Task directions
Rewrite only the part that opens with the line containing "At what (x,y)" and closes with the line containing "I want to click", replacing "coordinate pair" with "point" and changing nothing else. Leave the pictures out of your answer.

Input

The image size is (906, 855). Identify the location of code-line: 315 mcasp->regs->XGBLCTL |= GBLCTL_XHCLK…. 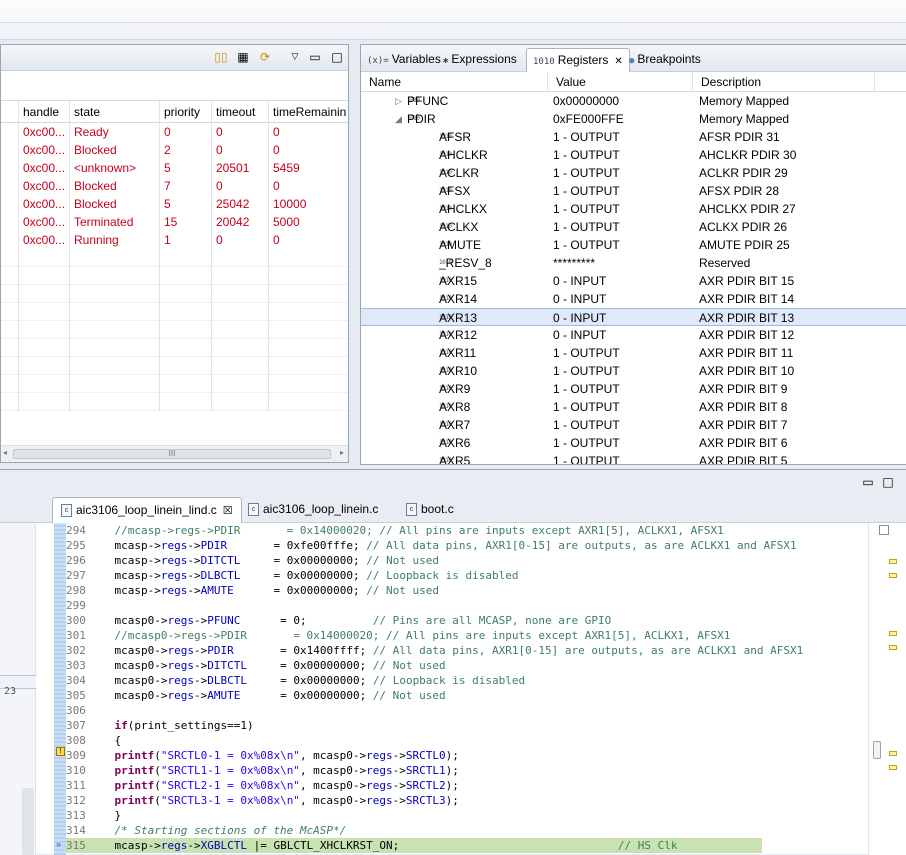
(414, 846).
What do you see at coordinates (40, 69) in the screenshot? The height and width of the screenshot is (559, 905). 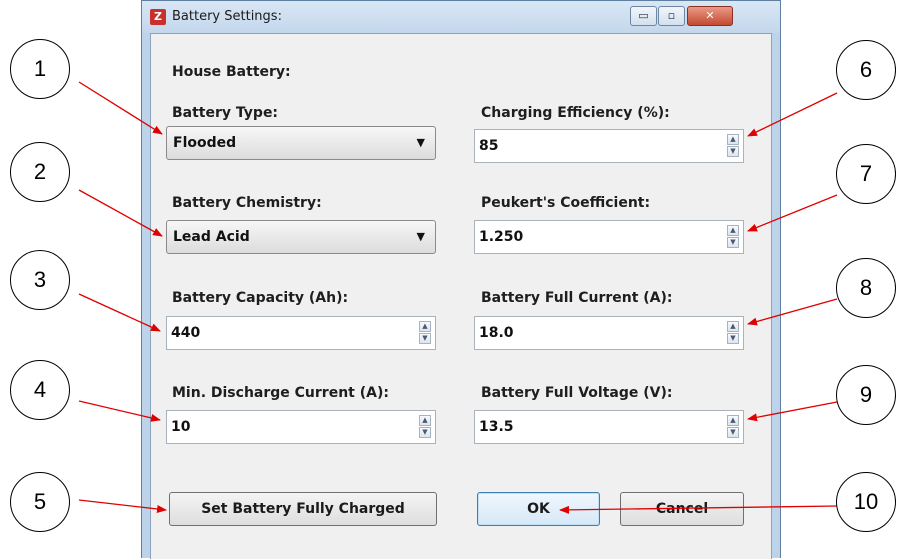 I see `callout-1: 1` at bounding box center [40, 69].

==

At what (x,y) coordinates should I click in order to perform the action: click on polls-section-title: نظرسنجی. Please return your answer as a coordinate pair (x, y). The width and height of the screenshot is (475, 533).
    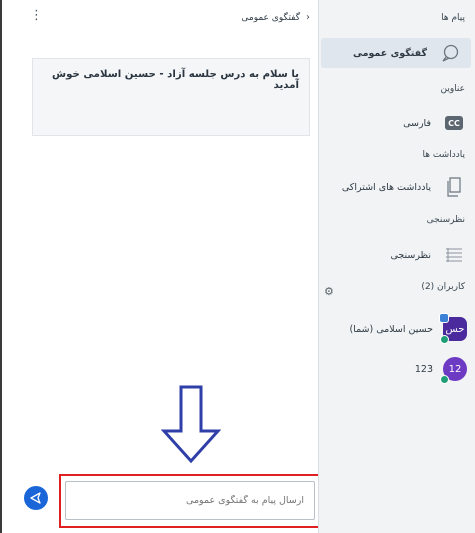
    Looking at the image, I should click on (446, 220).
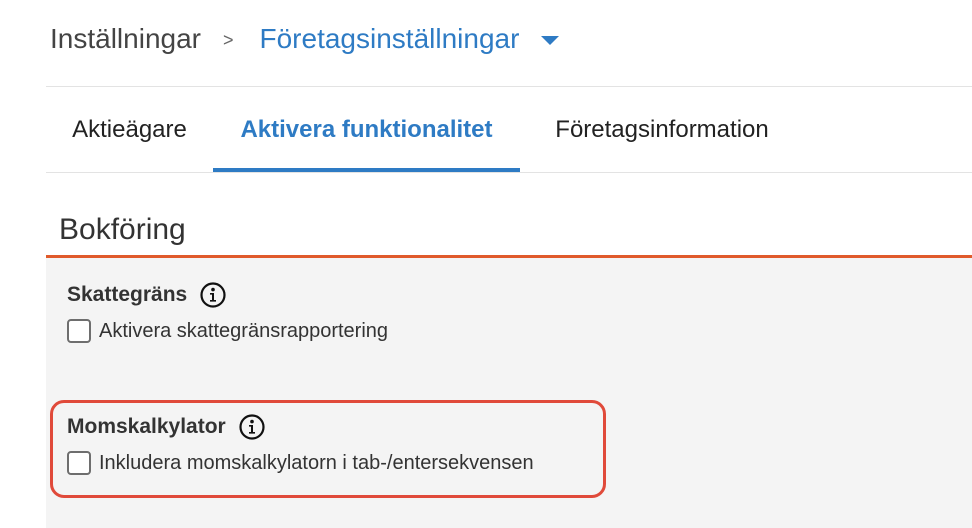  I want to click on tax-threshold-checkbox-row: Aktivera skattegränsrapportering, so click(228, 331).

Task response
At what (x,y) coordinates should I click in order to perform the action: click on polls-section-title: نظرسنجی. Please return your answer as a point (x, y). The width and height of the screenshot is (475, 533).
    Looking at the image, I should click on (446, 220).
  I want to click on tax-threshold-checkbox-row: Aktivera skattegränsrapportering, so click(228, 331).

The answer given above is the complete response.